Marie De Lannoy

49236678_526917731125119_4434019722656219136_n

Je me nomme Marie Delannoy. Je suis une jeune belge de 32 ans. Je vis et travaille à Bruxelles dans le secteur artistique. Je me suis toujours sentie différente, sentiment renforcé durant toute ma vie par des remarques, moqueries et violences de mes pairs humains. Je n’en suis pas moins restée attachée à mes goûts étranges aux yeux de beaucoup tout en m’interrogeant sur mon mode de fonctionnement. Ce n’est qu’en 2018, qu’un médecin me demanda si j’étais autiste asperger. Ignorant presque tout à ce propos, je me suis mise en quête de spécialistes qui ont confirmé après de nombreux tests que j’étais bien une personne autiste.
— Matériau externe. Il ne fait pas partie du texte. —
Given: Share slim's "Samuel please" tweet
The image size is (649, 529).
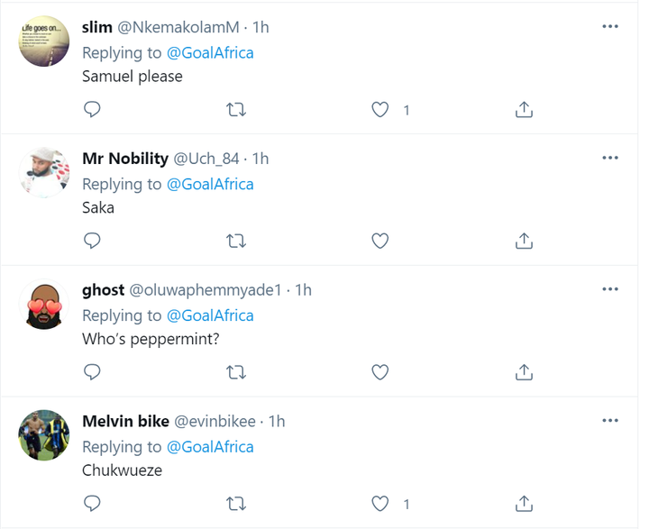Looking at the screenshot, I should click(x=524, y=110).
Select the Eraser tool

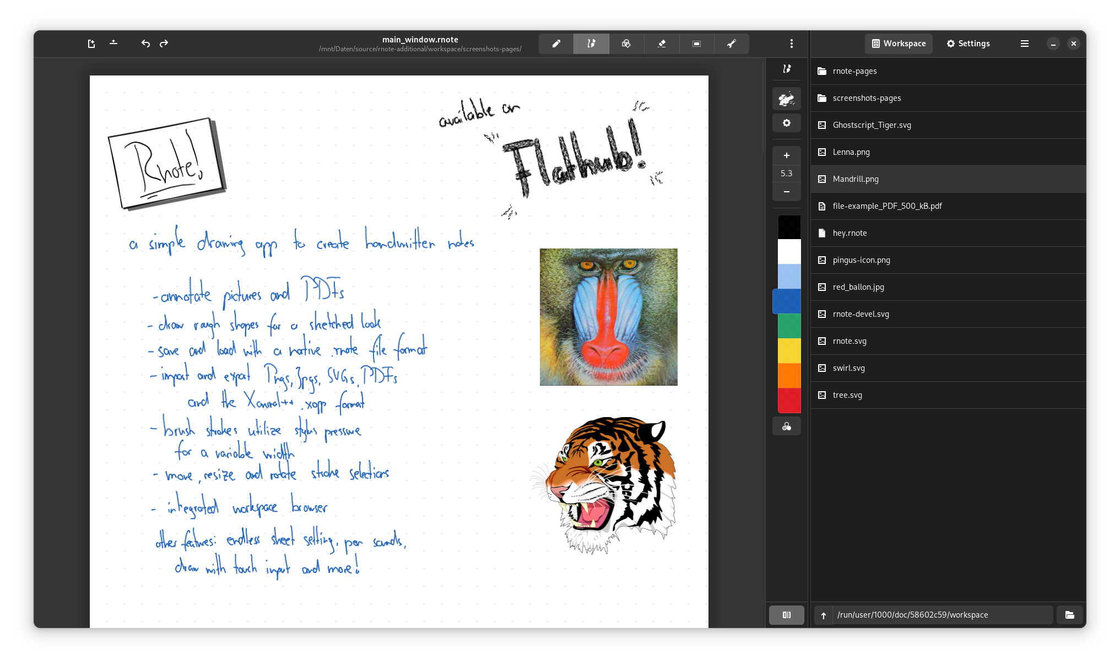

Depuis toujours, je sublime mes difficultés par le biais de l’art. En effet, outre les violences dont j’ai fait l’objet à l’école durant mon enfance, j’ai dû affronter quotidiennement une mère perverse narcissique qui m’a détruite durant des années. Le monde de l’art a été mon échappatoire, ma forme de méditation, mon refuge, mon confident,… Très jeune, je suis rentrée en contact avec la musique dite « classique » par le biais de la danse. Ce fut pour moi une révélation. La musique devint bien vite mon alliée, ma meilleure amie. Quand elle ne résonnait pas dans ma chambre, elle résonnait dans ma tête. J’ai commencé très jeune à tenter de la sublimer à ma manière en me mettant à danser. La danse fut de nombreuses années ma passion numéro un. Quand je ne dansais pas, je créais des chorégraphies ou lisais des ouvrages sur le sujet. À cette passion, s’est rajouté le théâtre. En jouant divers rôles, j’ai appris beaucoup plus que je n’aurais pu le faire autrement. L’art dramatique a été mon école de la vie qui m’a apporté confiance en moi mais également une grille de lecture du monde et de ses habitants. L’écriture a toujours été un moyen d’expression majeur pour moi et elle l’est encore plus à l’heure actuelle où je ne peux plus danser. En effet, on m’a officiellement diagnostiqué une pathologie lourde début février 2018. Il m’est nécessaire de faire sortir ce qui se passe en moi. N’étant guère douée à cet exercice-là, j’expulse mes tensions, mes joies, mes peines, mes colères par la voie artistique. Je suis tombée amoureuse de l’art lyrique et de la Russie très jeune. Ces amours ne m’ont jamais quittée. Je voyage beaucoup pour aller entendre mes chanteurs préférés, suivre des metteurs en scène qui m’intéressent ainsi que pour pratiquer mon russe. La musique résonne tout le temps chez moi. C’est mon refuge et ma source d’inspiration.

 

Au niveau professionnel, je travaille dans le monde du théâtre dans un lieu où je remplis les fonctions de professeur de théâtre, metteur en scène et dramaturge. J’y effectue également de la gestion administrative et culturelle. Avant cela, j’ai enseigné durant 9 ans dans des écoles primaires bruxelloises. Là, j’ai partagé aux élèves mes passions pour l’opéra et l’écriture. Ce qui a donné naissance, il y a bientôt trois ans, à un livre, écrit à 21 mains, qui a été publié aux éditions Lamiroy. (https://lamiroy.net/products/la-mysterieuse-disparition-de-madame-marie) Dans ce livre, il est question bien entendu d’opéra. J’ai quitté volontairement l’enseignement ordinaire car je rencontrais beaucoup de difficultés avec mes collègues. J’étais épuisée et mon état corporel ne faisait qu’empirer. J’ai donc décidé de me diriger vers le monde artistique pour lequel j’avais un diplôme universitaire (master en arts du spectacle avec comme orientation le spectacle vivant).

 

Pour le futur, j’aimerais beaucoup œuvrer pour une meilleure compréhension et connaissance de l’autisme et le biais de l’art (écriture et théâtre) me semble intéressant pour y arriver.